Urkraft des Mondes – Eine Rezension

Und wieder einmal eine Buchbesprechung; und wieder über ein neues Werk von Jennie Appel.
Zufall ist das nicht, denn die Bücher dieser Autorin, egal ob Solo- oder Gemeinschaftswerke, sind allesamt etwas Besonderes.

Bücher aus spirituellem Bereich habe ich zahlreiche, doch die Werke von Jennie Appel haben einen Tiefgang wie ich ihn so nur selten wahrnehme.

Urkaft des Mondes, so der Titel, ist ein Buch, dass in erster Linie die weiblichen Aspekte des Themas beleuchtet, doch sollten sich Männer dieses Buch ebenfalls vornehmen, denn in jedem von uns sind bekanntlich zwei Seiten vorhanden.

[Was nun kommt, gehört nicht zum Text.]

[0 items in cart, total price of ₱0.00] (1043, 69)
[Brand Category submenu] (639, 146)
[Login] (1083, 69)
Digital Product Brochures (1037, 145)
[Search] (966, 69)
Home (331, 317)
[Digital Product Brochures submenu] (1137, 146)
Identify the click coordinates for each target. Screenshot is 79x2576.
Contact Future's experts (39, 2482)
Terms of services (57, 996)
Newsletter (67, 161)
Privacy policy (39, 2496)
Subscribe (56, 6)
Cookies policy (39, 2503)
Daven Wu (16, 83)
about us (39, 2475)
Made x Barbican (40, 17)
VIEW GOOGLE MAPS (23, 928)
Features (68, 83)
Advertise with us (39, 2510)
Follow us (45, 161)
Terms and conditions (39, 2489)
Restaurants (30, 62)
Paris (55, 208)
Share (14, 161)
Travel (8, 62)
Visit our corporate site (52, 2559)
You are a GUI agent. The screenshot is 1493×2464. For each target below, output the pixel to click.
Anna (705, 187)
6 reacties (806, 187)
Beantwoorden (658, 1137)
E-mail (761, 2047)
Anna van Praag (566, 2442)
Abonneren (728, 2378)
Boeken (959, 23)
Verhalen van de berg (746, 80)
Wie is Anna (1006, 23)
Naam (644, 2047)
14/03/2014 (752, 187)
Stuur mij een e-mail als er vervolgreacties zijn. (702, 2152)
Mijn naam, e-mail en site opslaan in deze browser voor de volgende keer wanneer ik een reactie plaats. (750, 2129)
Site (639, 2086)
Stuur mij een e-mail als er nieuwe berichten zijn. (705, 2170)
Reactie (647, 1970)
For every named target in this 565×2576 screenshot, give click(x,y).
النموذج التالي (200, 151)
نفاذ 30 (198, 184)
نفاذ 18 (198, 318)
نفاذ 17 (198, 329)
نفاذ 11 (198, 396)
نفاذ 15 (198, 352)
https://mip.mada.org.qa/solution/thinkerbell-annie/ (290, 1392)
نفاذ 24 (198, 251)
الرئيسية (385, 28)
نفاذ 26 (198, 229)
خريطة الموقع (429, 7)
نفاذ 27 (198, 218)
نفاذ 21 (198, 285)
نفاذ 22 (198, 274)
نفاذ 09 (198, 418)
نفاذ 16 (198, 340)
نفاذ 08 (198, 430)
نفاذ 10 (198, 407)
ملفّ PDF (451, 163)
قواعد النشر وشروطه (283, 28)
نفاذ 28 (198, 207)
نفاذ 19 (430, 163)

Außerdem schreibt es Jennie selbst in ihrem Buch – „Nimm die Anregungen auf, aber lass dir nichts überstülpen und spüre selbst“.

Urkraft des Mondes besteht aus zwei Teilen.

Der erste Teil beinhaltet die Mondphasen und Gezeiten der Seele, und hier wird schon deutlich, dass dieses Buch nicht nur eine Lektüre für Mondabende ist.

Es geht vornehmlich um die Aspekte der verschiedenen Mondphasen, doch schon hier wird der Leser aufgefordert aktiv mitzumachen, denn im ersten Teil des Buches finden sich Ritualvorschläge für die entsprechenden Mondphasen.
Besonders interessant fand ich beim Lesen den letzten Abschnitt über die Rituale allgemein.

Jennie Appel hat es hier auf nur wenigen Seiten genau auf den Punkt gebracht; und das schreibe ich, obwohl ich von festgelegten Ritualen nun so absolut gar nichts halte.

Darum geht es in diesem Beitrag von Jennie aber auch nicht, im Gegenteil.
Jennie läßt stellt den Freiraum immer in den Vordergrund – und das macht es für Menschen wie mich wieder sehr sympatisch.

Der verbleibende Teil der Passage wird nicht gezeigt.